What everyone gets wrong about Mamdani’s general grocery store idea

When studying food insecurity, researchers distinguish between “availability” (what is already on the shelves) and “access” (what shoppers can afford). In American cities especially, it is access to food, not availability, that often leads to food insecurity: there is too much food on the shelves where food-insecure people shop; There is not always enough money in their pockets. Ironically, this may make it difficult to address food insecurity with solutions that focus primarily on food. In fact, it is Mamdani’s other policies — not public grocery stores — that may provide more useful policy models for municipalities seeking to eliminate food insecurity.

The argument for general grocery stores in New York City goes like this: a large number of people across the five boroughs—hundreds of thousands, and Up to three million By some estimates, they live in so-called food deserts, or areas where fresh, affordable food is not available within a mile, which may push some low-income families to rely on more expensive or unhealthy food options. This is exacerbated by rising food costs, driven in part by consolidation and greed on the part of the country’s major grocery companies.
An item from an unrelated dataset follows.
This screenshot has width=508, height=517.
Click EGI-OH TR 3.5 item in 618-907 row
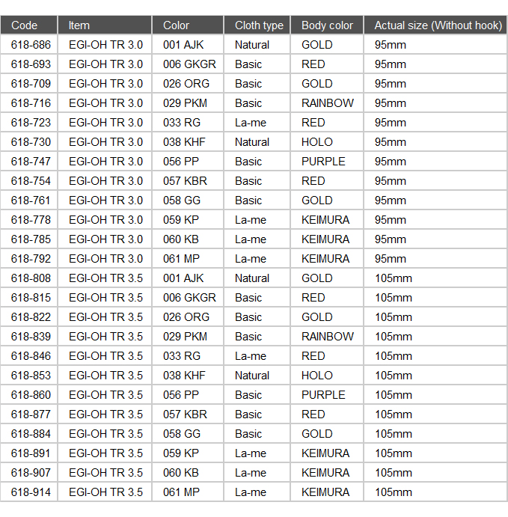pyautogui.click(x=105, y=473)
In this context, a public option for grocery stores would challenge corporate dominance and combat food insecurity, treating food as a public good and providing food as something akin to a utility, like “water, transportation, or libraries,” Alex Pernell estimates. suit in Jacobins: “Basic infrastructure owned by the people.” General grocery stores, one Influential policy brief They can not only provide access to affordable food, he argues, but serve as centers for well-paid employment and “values-based” purchasing of high-quality food, transforming food deserts into bountiful gardens of food abundance.

But there’s not much evidence that food deserts — the concept that means physical distance is the biggest barrier to a healthy, affordable diet — are a big factor in cities. This idea holds up better In rural areasas corporate mergers shutter local grocery stores, forcing consumers to rely on meager local options like Dollar General or travel expensive long distances to obtain fresh food (USDA Defines a rural food desert Like any area where a significant portion of the population lives more than 10 miles from a grocery store). In the countryside, the case for general grocery stores is strong – despite the success rate in trials so far mixed.